Image: NASA
STS-107
Mission Profile
| Launch date | 2003-01-16 |
|---|---|
| Launch site | Launch Complex 39A, Kennedy Space Center, Florida |
| Launch vehicle | Space Shuttle |
| Spacecraft | Space Shuttle Columbia (OV-102) |
| Target | Low Earth Orbit |
| Type | Crewed |
| End date | 2003-02-01 |
| Duration | 15 days, 22 hours, 20 minutes |
| Partners | Israel Space Agency |
Overview
STS-107 was a dedicated microgravity research flight — Columbia's 28th mission and the 113th of the Space Shuttle program. Freed from station-assembly duties, the seven astronauts worked around the clock in two shifts inside the SPACEHAB Research Double Module, running more than 80 experiments in combustion physics, protein crystal growth, biology and Earth observation. The crew included Kalpana Chawla, the first Indian-born woman in space, on her second flight, and payload specialist Ilan Ramon, the first Israeli astronaut. Unknown to them, a briefcase-sized piece of insulating foam had broken from the external tank's bipod ramp 81.7 seconds after the 16 January 2003 launch and struck the leading edge of Columbia's left wing, breaching its reinforced carbon-carbon panels. During reentry on 1 February 2003, superheated plasma penetrated the damaged wing, and Columbia broke apart over east Texas at about 9:00 a.m. EST, sixteen minutes before its scheduled Florida touchdown. Commander Rick Husband, pilot William McCool, payload commander Michael Anderson, mission specialists Chawla, David Brown and Laurel Clark, and Ramon were lost. A four-month search recovered roughly 85,000 pieces of debris — about 38 percent of the orbiter — and the Columbia Accident Investigation Board's August 2003 report fundamentally reshaped NASA's safety culture and set the shuttle fleet on the path to retirement.
Crew
Rick D. Husband
Commander
Second spaceflight; perished with his crew during reentry on 1 February 2003
William C. McCool
Pilot
First spaceflight
Michael P. Anderson
Payload Commander
Oversaw the mission's science program
Kalpana Chawla
Mission Specialist / Flight Engineer
First Indian-born woman in space; second spaceflight after STS-87
David M. Brown
Mission Specialist
First spaceflight
Laurel B. Clark
Mission Specialist
First spaceflight
Ilan Ramon
Payload Specialist (Israel Space Agency)
First Israeli astronaut
Key Milestones
2003-01-16
Columbia launches from pad 39A at 10:39 a.m.
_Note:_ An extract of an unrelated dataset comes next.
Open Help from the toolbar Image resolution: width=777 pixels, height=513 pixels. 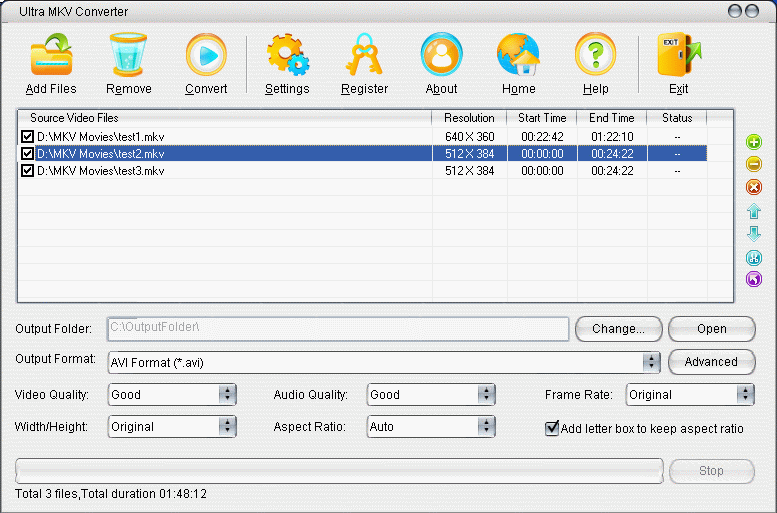(595, 64)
EST; 81.7 seconds into ascent, foam from the external tank strikes the left wing
2003-01-17
Dual-shift, round-the-clock science operations begin in the SPACEHAB Research Double Module
2003-01-31
Crew completes more than 80 experiments over 16 days of orbital research
2003-02-01
Columbia breaks apart during reentry over east Texas at about 9:00 a.m. EST; all seven crew members are lost
2003-08-26
Columbia Accident Investigation Board releases its final report, mandating sweeping safety reforms
Key Achievements
Conducted more than 80 microgravity experiments in combustion, biology, protein crystal growth and Earth science over 16 days of dual-shift research
Carried Ilan Ramon, the first Israeli astronaut, under a NASA–Israel Space Agency partnership
Marked the second spaceflight of Kalpana Chawla, the first Indian-born woman in space
The subsequent CAIB investigation produced mandatory on-orbit heat-shield inspection and repair capabilities that protected every later shuttle crew
Legacy & Significance
The loss of Columbia and her crew on 1 February 2003 stands with Challenger as one of spaceflight's defining tragedies, and its consequences reached every corner of NASA. The Columbia Accident Investigation Board indicted not just the foam strike but the organizational culture that had normalized it, and its recommendations — independent technical authority, on-orbit thermal-protection inspection via the Rendezvous Pitch Maneuver, and standby rescue capability — governed all 22 remaining shuttle flights. The accident triggered the 2004 decision to retire the shuttle and redirect NASA toward exploration, a lineage that runs through Constellation to today's Artemis program. The crew is memorialized from Arlington to the hills of Mars, where the Columbia Hills overlooking Spirit rover's landing site bear their names.